::: DATA TO USE

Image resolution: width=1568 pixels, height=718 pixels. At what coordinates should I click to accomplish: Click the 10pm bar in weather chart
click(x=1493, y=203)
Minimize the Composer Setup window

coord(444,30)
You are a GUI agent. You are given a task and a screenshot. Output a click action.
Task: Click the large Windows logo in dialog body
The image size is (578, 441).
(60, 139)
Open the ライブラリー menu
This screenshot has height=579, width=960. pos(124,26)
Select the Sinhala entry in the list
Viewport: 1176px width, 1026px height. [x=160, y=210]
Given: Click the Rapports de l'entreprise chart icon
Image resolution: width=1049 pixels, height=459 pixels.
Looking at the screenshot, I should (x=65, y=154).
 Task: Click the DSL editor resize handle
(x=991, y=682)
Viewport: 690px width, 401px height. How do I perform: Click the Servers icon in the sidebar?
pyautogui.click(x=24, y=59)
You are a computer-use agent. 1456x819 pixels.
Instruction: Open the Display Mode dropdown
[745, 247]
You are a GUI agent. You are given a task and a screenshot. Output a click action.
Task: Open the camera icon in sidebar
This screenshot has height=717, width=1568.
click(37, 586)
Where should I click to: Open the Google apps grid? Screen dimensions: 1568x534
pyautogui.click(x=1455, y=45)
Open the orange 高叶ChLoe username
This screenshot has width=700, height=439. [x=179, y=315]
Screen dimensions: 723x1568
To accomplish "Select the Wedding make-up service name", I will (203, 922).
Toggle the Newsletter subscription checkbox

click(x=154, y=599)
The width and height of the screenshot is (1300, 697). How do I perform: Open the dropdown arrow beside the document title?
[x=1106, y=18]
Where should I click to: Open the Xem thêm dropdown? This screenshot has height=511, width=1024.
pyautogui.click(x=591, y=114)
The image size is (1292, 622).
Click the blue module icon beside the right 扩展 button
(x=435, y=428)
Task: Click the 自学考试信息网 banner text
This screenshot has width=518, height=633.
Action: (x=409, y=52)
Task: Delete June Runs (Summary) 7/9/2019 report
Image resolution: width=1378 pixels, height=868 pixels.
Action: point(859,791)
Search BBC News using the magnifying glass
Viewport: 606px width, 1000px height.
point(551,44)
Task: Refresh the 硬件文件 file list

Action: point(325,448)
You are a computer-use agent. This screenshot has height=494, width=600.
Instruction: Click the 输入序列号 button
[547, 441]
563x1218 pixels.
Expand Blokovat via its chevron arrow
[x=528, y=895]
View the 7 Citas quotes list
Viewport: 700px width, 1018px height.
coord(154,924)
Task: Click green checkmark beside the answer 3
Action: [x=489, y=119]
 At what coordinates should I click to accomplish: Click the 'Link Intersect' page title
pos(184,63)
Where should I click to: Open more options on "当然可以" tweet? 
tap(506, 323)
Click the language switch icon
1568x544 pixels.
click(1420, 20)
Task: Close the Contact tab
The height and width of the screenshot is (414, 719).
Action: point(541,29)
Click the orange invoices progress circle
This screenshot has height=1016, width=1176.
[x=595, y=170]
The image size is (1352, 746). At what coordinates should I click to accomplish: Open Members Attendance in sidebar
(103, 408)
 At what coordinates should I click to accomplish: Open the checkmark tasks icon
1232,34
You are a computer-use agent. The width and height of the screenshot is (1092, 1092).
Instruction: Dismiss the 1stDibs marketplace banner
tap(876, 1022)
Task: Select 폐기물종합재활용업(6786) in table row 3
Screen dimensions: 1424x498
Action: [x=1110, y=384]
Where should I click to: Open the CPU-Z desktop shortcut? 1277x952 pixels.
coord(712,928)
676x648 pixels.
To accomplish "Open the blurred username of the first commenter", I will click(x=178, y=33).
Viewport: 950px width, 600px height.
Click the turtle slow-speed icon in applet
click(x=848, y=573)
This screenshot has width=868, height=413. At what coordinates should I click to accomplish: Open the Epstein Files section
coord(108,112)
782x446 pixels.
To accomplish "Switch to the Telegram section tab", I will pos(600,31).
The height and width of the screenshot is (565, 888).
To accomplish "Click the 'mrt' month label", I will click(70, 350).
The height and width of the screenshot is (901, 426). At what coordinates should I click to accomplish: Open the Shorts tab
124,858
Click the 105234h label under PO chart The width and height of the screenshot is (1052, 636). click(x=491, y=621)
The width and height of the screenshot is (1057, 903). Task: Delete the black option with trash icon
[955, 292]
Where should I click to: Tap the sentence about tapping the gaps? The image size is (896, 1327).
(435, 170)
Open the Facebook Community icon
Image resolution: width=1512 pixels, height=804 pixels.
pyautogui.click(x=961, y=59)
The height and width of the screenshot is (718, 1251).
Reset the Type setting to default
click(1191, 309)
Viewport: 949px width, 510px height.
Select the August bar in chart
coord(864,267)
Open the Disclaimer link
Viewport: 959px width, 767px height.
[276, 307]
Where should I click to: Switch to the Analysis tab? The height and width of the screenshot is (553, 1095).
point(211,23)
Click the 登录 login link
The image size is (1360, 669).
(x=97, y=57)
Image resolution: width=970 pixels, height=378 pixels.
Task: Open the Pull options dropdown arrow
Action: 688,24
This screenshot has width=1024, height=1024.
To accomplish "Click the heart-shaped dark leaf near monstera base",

::::::

→ EXERCISE INSTRUCTIONS: For the records above, state how many lines contain "computer", and nothing more.

→ ANSWER BELOW: 3